Shifting his gaze, Blake scanned the park for the girl's guardian. There! Three benches away sat a middle-aged man following the girl's every move. On the pavement at his side rested a zip-top nylon bag like parents use to carry bottles, diapers and small toys.
The man's face made interesting reading. Blake sensed weariness, the sort caused by sleeplessness and vigilance, plus a remarkable brightness in the eyes. Tired or not, this father looked incredibly alive and intense. Automatically, Blake knew that he loved his daughter more than life itself.
Unsteadily, the toddler stepped away from the old man and returned her attention to Blake. After treating him to a high-beam smile, she grasped the bench and pulled herself up, squirming to sit beside him.
Looking down, Blake sensed warmth that radiated from her tiny body melting a frozen place inside him. After trading smiles for nearly an eternity, he glanced to the father, who stood and approached.
“Sorry, sir,” the man said. “My daughter enjoys meeting people.”
“No need to apologize. I appreciate seeing her.”

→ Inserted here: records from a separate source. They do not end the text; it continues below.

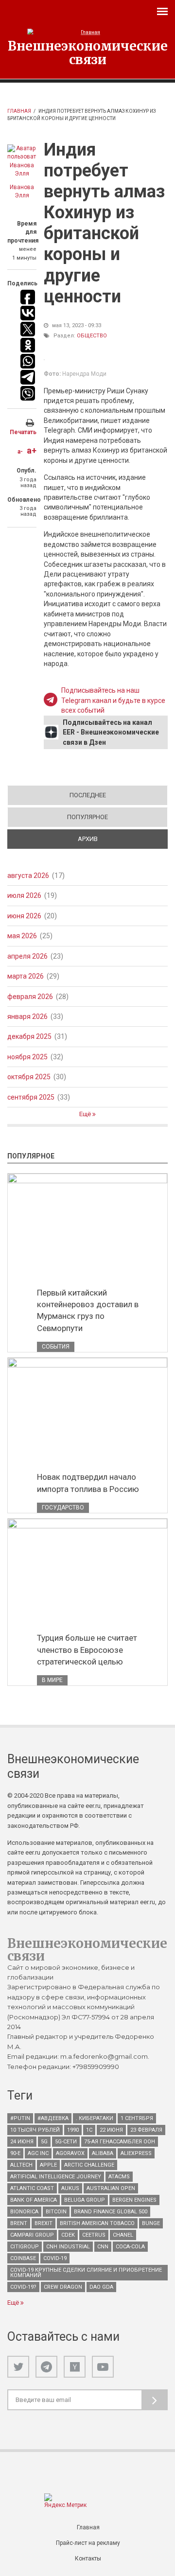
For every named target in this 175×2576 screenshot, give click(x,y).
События (56, 1346)
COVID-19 (55, 2258)
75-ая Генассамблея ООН (119, 2141)
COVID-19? (23, 2287)
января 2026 (27, 1016)
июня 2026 (24, 916)
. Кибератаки (94, 2118)
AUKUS (70, 2188)
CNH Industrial (68, 2246)
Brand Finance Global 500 (110, 2211)
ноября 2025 (27, 1057)
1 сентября (137, 2118)
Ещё (85, 1114)
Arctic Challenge (89, 2165)
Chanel (123, 2235)
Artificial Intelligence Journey (55, 2176)
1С (89, 2130)
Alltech (21, 2165)
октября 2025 (29, 1077)
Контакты (88, 2558)
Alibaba (102, 2153)
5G (44, 2141)
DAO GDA (101, 2287)
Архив (122, 838)
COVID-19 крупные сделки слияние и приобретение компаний (86, 2272)
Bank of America (33, 2200)
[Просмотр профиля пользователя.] (21, 161)
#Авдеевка (53, 2118)
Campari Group (32, 2235)
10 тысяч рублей (35, 2130)
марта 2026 (25, 976)
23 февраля (146, 2130)
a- (20, 451)
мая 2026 (22, 936)
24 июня (22, 2141)
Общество (92, 336)
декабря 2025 (29, 1036)
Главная (19, 111)
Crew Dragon (63, 2287)
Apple (48, 2165)
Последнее (88, 795)
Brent (18, 2223)
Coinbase (23, 2258)
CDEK (68, 2235)
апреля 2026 (27, 956)
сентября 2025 (30, 1097)
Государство (63, 1507)
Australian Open (111, 2188)
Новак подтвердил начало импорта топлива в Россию (88, 1482)
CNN (102, 2246)
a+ (31, 450)
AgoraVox (70, 2153)
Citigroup (24, 2246)
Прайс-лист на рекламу (88, 2543)
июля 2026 (24, 895)
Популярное (87, 817)
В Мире (52, 1680)
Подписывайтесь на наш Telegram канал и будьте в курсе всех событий (113, 700)
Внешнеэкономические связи (88, 52)
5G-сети (66, 2141)
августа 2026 (28, 875)
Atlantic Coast (32, 2188)
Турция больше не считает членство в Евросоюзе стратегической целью (87, 1649)
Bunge (151, 2223)
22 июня (111, 2130)
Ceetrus (93, 2235)
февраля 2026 (30, 996)
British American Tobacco (97, 2223)
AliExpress (136, 2153)
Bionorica (24, 2211)
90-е (15, 2153)
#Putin (20, 2118)
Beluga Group (84, 2200)
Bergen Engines (134, 2200)
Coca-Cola (130, 2246)
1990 (73, 2130)
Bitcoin (56, 2211)
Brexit (43, 2223)
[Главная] (87, 32)
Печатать (23, 432)
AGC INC (38, 2153)
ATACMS (119, 2176)
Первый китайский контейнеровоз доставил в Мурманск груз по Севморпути (88, 1310)
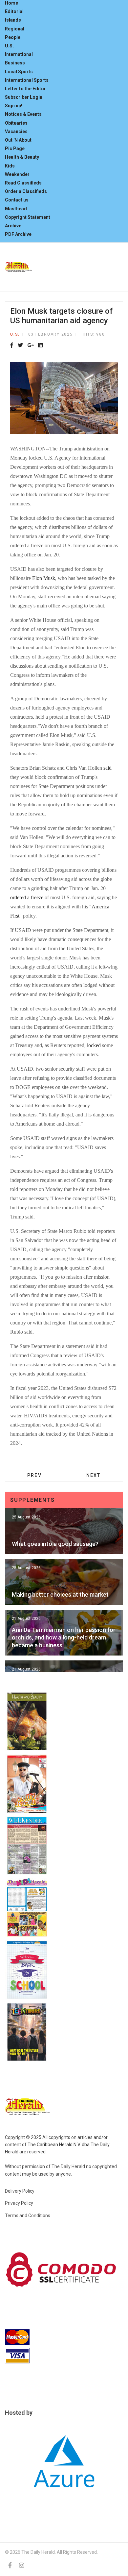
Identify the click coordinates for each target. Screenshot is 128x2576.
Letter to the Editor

The father joined them on the bench, lifting the girl to his lap. “Time for us to go home, sweetie,” he said. She responded with more grunts.

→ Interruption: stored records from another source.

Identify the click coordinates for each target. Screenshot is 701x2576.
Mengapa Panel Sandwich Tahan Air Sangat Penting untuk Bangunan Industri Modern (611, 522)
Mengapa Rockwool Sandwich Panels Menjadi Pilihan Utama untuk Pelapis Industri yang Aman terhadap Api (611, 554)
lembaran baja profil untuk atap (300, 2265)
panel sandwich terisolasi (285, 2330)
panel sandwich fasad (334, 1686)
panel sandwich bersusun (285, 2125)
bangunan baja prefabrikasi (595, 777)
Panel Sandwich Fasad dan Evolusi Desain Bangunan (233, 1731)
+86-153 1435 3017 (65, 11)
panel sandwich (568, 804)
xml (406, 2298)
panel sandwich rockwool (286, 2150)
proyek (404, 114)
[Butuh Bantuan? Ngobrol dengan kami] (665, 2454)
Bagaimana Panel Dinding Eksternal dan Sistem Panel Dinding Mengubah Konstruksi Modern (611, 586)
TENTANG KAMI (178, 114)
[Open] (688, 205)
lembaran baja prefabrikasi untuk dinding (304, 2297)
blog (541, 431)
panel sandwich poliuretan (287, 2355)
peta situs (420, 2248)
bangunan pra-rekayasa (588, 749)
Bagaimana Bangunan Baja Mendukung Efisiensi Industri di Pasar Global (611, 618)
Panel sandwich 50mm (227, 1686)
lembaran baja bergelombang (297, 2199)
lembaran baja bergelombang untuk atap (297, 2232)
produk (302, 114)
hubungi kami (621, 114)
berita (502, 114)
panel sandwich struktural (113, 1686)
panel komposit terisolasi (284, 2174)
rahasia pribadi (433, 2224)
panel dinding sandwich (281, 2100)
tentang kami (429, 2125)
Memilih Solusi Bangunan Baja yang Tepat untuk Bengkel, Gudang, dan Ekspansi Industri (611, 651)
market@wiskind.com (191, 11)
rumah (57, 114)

Blake's flesh tingled as if he'd been wired into invisible love currents between the father and daughter. Silently, the father peered at Blake, who received a message as if by telepathy.
“Few parents would choose my daughter over a healthy child, yet she's precious, the light of my life.” Those words echoed in Blake's head.
The father stood, hoisting the child to his shoulders. “Goodbye, sir,” he said, nodding solemnly.
“Wave bye to uncle,” he instructed his daughter.
The girl waved at Blake, who returned the gesture.
“Blow a kiss,” the man said.
The child lifted a hand to her mouth, kissed it and gestured as if scattering flower petals to the breeze.
Then the man marched off, carrying the toddler, who gazed back, smiling and waving.
Blake watched them leave. Suddenly he wanted children of his own. Hit by an urge to better understand these fleeting friends, Blake leaped up, bounded across the square and scanned the crowded sidewalk. They'd vanished.
Scratching at his scalp, Blake glanced back to the park bench. Wow! He'd learned that children could sprinkle magic.
Blake rushed home, knowing that this time Lily would welcome his views. Nine months later, the Maynards had a healthy son. Blake insisted on naming the boy Parker.